First of all, Gallery3D is now fully functional. In fact, I had gotten it to run before, but it would crash on rotation, sucking the GPU’s memory dry. A simple fix from cyanogen has alleviated that problem. Our XDANDROID fork brings his work to our releases. Here’s a look:
Next up, we have some work with Live Wallpapers, also as seen on Nexus. These are a little more difficult to deal with. Most of them use complex RenderScripts, resulting in a lot of GPU memory hogging. This, in turn, leads to out-of-memory errors and Android system crashes. Unfortunately, I have not yet managed to get these working reliably with hardware 3D rendering. I’ve gotten the Grass wallpaper to run for a short time (2 seconds) before crashing.

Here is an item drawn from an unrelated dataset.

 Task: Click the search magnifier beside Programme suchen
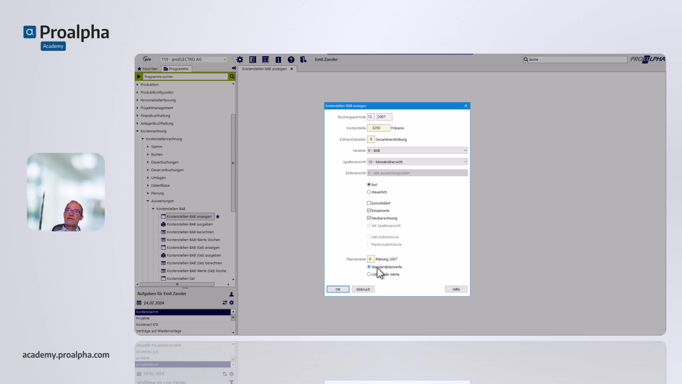click(232, 77)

However, they do run as expected (but slowly) with software rendering, which is good progress. Here’s a look at the Nexus live wallpaper…
To get that working at all, I needed to change the base Android framework. The Live Wallpapers use a library called RenderScript, which does the heavy graphical lifting. In upstream AOSP, RenderScript expects an OpenGLES-2.0 capable GPU to be available. Our devices don’t have that luxury, so we have to make it happy with what we’ve got. That means not only letting it render with OpenGLES-1 hardware, but conforming to the GPU’s additional requirements because of that. Luckily, cyanogen made it as easy as flipping a couple of switches in the product config (vendor/xdandroid/msm/BoardConfig.mk).

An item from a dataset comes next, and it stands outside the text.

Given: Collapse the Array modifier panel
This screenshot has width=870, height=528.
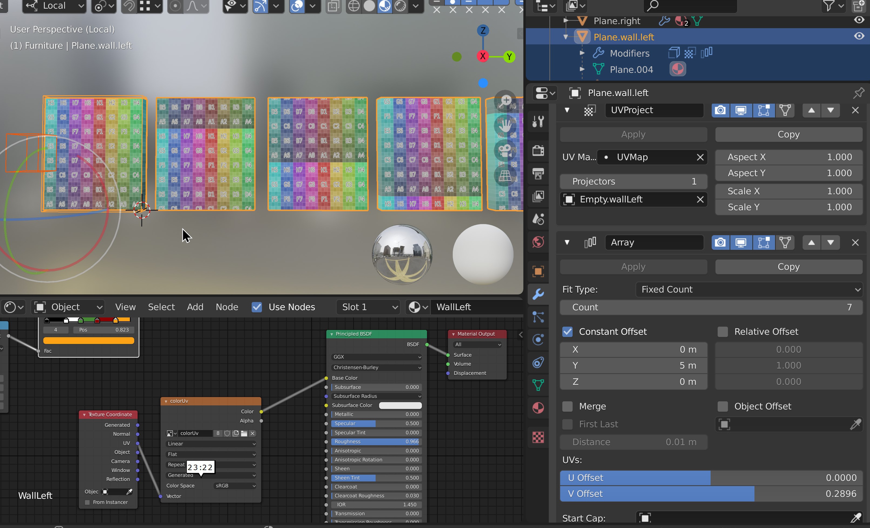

All of this work is going to be committed (or already has) to gitorious. I still have some more work to do, primarily concerning the Live Wallpapers, then adding a buildspec.mk switch to enable those apps over the default ones. I’m also going to try my hand at getting Launcher2 working, but that could be quite tedious as it’s currently hard-coded to WVGA devices.
If you’re following XDAOSP Eclair development, see the project wiki for updates on how to enable those apps. Thanks for reading!